HAPPY NATIONAL PEANUT BUTTER DAY!
Are you so excited to celebrate today?
Actually it was yesterday, but if you missed it, please take the opportunity to celebrate today!
Peanut butter is actually one of my very favorite foods in all the world. I have eaten a peanut butter sandwich every single day for most of my life.
I started out in the world as a picky eater and I’m sure my mom was thrilled when it was discovered that I liked something so full of protein. I was a scrawny little kid and she always worried I didn’t eat enough. Knowing I liked peanut butter she put it between two slices of bread pretty thick, and it’s still the way I like it.
But you know peanut butter is delicious so many ways – on bananas, in ice cream, as a cookie, made into a sauce, with jelly, honey, Nutella, or with just a spoon.
I prefer creamy, but don’t hate crunchy. There’s a place for both in the world.
Apparently the Aztecs and Incas loved their peanut butter, too, but it was more of a paste. After people got over the idea that peanuts were just for animals in the 1880s, it became more popular in our culture.
Check this out from the National Day Calendar website:
We can thank four men for the inventions and processes that bring us the creamy, smooth peanut butter we enjoy today: Marcus Gilmore Edson of Canada, Dr. John Harvey Kellogg, Dr. Ambrose Straub of St. Louis, Missouri, and chemist Joseph Rosefield.
In 1884, Edson developed a process to make peanut paste from milling roasted peanuts between two heated plates. The famous cereal maker and health food specialist of the time, Kellogg, patented a process with raw peanuts in 1895. Dr. Straub is responsible for patenting a peanut butter making machine in 1903.
Peanut butter was introduced to audiences at the 1904 Universal Exposition in St. Louis at C.H. Sumner’s concession stand.
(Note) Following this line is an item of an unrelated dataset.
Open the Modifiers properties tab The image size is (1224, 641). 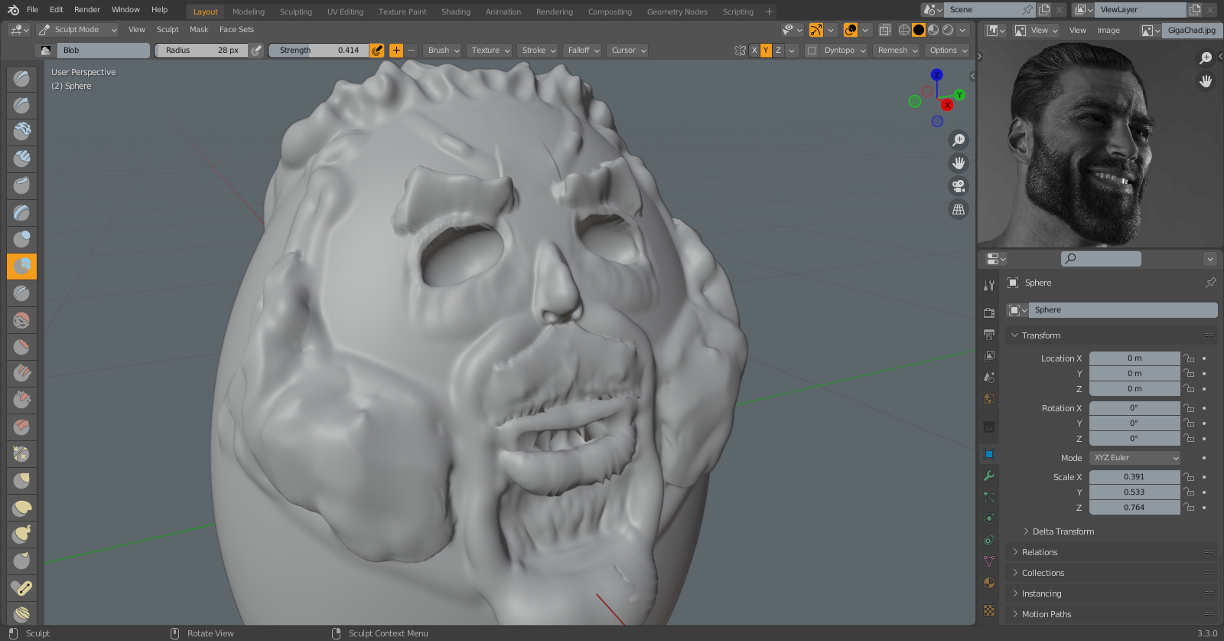tap(989, 476)
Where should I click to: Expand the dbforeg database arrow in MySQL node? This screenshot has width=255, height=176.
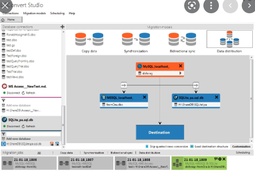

But the man who brought us the peanut butter we know and love today was Joseph Rosefield. In 1922, through homogenization, Rosefield was able to keep peanut oil from separating from the peanut solids. He later sold the patent to a company that began making Peter Pan peanut butter. Rosefield then went into business for himself selling Skippy peanut butter through Rosefield Packing. He also supplied peanut butter for military rations during World War II.
Pretty cool, right?
I feel terrible for those who can’t eat it – I wish you could!
Here are a few of my favorite peanut butter recipes (besides a classic peanut butter sandwich):
No Bake Peanut Butter Cups– So good and pretty easy to make!
No Bake Peanut Butter Pie – I had this for my birthday.
And here’s one I want to try:
Peanut Butter Banana Chickpea Shake – No really, I think this could be really terrific!
So, what is your favorite way to love on peanut butter? Share a favorite recipe!